Top of Extracted material
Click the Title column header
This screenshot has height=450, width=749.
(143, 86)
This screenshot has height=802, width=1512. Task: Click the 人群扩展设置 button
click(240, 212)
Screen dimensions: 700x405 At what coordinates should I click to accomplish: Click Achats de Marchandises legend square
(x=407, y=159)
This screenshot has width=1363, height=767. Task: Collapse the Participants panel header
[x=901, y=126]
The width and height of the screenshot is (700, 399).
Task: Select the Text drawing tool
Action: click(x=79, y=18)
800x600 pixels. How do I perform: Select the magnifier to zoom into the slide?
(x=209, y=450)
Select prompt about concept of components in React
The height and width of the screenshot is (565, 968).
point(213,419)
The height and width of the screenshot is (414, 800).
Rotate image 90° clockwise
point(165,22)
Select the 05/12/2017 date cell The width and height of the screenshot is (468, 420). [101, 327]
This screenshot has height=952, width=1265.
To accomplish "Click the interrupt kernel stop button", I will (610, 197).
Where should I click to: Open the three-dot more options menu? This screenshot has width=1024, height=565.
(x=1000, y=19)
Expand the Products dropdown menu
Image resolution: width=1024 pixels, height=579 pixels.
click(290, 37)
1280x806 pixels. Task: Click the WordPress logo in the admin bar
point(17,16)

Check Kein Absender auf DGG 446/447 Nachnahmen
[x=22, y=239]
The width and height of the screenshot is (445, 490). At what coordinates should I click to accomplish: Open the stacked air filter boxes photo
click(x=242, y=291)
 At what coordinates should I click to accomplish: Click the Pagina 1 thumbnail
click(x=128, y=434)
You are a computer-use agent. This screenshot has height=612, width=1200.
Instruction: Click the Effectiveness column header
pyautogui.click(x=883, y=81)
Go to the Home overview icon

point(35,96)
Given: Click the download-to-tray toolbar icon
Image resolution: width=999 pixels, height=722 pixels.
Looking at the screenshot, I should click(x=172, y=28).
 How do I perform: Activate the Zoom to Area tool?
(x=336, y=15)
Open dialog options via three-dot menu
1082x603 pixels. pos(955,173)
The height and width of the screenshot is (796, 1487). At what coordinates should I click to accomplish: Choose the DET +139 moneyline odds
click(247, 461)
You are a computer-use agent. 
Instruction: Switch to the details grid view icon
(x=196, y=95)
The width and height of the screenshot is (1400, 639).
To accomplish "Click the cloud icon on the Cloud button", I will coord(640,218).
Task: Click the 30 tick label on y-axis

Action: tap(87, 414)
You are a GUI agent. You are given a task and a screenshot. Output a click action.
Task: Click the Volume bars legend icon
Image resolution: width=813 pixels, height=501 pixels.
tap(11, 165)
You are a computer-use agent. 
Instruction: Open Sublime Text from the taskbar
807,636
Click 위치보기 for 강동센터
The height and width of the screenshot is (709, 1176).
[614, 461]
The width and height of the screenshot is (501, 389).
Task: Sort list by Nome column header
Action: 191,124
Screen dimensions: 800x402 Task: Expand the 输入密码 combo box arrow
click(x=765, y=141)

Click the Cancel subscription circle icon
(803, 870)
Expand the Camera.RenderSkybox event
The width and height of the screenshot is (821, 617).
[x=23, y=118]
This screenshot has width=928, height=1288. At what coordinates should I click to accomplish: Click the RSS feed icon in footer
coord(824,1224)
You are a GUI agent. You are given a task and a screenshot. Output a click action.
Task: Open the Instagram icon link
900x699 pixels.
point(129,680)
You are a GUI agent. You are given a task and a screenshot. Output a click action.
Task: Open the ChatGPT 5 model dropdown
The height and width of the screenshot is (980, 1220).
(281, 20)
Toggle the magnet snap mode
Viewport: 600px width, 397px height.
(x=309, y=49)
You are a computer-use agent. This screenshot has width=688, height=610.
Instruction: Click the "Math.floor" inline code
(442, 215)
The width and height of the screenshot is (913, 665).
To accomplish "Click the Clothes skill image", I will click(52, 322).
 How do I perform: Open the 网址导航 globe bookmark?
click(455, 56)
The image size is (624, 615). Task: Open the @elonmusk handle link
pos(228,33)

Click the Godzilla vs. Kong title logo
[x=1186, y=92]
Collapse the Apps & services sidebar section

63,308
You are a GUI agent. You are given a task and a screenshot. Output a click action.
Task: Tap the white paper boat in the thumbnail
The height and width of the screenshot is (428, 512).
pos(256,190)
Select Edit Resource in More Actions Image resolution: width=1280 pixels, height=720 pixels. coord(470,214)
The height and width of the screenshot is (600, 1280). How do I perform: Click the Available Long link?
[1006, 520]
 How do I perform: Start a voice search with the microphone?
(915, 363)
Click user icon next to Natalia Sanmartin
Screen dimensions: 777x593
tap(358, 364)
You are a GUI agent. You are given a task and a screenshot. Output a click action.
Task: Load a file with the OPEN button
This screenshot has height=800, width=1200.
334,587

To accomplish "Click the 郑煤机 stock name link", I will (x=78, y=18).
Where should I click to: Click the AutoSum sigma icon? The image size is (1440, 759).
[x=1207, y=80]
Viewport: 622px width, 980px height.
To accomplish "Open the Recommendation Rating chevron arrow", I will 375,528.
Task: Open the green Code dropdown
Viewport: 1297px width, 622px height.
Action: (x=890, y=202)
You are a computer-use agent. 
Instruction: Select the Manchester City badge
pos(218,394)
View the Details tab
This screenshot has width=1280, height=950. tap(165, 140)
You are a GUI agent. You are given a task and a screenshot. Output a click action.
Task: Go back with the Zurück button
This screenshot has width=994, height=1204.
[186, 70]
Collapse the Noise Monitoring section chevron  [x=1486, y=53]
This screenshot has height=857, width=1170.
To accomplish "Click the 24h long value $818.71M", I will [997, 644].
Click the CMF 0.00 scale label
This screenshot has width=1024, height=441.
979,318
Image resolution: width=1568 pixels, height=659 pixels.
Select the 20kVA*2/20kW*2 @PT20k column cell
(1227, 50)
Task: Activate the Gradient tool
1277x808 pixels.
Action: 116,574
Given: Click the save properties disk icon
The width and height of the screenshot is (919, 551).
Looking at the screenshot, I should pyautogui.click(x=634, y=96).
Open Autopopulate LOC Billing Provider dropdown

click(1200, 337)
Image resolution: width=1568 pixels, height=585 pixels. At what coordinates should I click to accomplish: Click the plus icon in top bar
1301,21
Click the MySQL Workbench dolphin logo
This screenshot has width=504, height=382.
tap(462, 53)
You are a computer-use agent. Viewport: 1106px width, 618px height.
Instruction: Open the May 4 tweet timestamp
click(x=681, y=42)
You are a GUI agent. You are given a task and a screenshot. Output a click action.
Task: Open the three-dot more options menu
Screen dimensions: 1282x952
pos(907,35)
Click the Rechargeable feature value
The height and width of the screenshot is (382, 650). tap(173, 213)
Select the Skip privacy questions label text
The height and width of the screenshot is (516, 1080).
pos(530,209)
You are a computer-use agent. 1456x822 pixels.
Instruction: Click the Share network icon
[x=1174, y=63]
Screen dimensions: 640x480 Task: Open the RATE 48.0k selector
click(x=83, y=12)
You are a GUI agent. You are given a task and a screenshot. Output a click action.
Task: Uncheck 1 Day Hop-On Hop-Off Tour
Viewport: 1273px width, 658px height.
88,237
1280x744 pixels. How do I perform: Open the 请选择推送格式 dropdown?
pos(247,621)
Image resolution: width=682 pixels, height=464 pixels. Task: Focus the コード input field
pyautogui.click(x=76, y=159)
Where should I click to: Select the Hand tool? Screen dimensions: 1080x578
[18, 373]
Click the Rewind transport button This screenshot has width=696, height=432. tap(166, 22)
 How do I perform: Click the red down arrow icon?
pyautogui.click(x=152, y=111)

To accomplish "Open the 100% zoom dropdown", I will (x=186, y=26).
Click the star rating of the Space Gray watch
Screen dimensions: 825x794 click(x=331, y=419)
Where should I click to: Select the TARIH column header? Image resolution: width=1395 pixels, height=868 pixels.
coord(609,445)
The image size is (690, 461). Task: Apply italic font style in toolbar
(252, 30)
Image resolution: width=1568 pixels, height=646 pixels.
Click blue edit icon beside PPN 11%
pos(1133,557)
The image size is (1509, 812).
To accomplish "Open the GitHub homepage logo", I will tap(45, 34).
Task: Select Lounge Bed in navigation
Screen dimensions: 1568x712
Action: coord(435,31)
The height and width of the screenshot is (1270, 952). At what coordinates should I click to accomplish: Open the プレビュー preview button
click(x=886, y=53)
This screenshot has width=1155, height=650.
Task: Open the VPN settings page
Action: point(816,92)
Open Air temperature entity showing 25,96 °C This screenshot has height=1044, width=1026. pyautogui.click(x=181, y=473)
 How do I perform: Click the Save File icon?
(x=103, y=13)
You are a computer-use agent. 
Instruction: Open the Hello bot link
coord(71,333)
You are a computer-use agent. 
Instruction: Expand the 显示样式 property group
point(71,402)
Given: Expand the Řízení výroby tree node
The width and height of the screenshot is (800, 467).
Bottom of Extracted material
**Requirement:** The lines above starting at the one that contains "Click the Cancel subscription circle icon" and ending at the one that contains "Task: Open the ChatGPT 5 model dropdown" must be transcribed exactly, and no other lines may appear.

**Expected output:**
Click the Cancel subscription circle icon
(803, 870)
Expand the Camera.RenderSkybox event
The width and height of the screenshot is (821, 617).
[x=23, y=118]
This screenshot has width=928, height=1288. At what coordinates should I click to accomplish: Click the RSS feed icon in footer
coord(824,1224)
You are a GUI agent. You are given a task and a screenshot. Output a click action.
Task: Open the Instagram icon link
900x699 pixels.
point(129,680)
You are a GUI agent. You are given a task and a screenshot. Output a click action.
Task: Open the ChatGPT 5 model dropdown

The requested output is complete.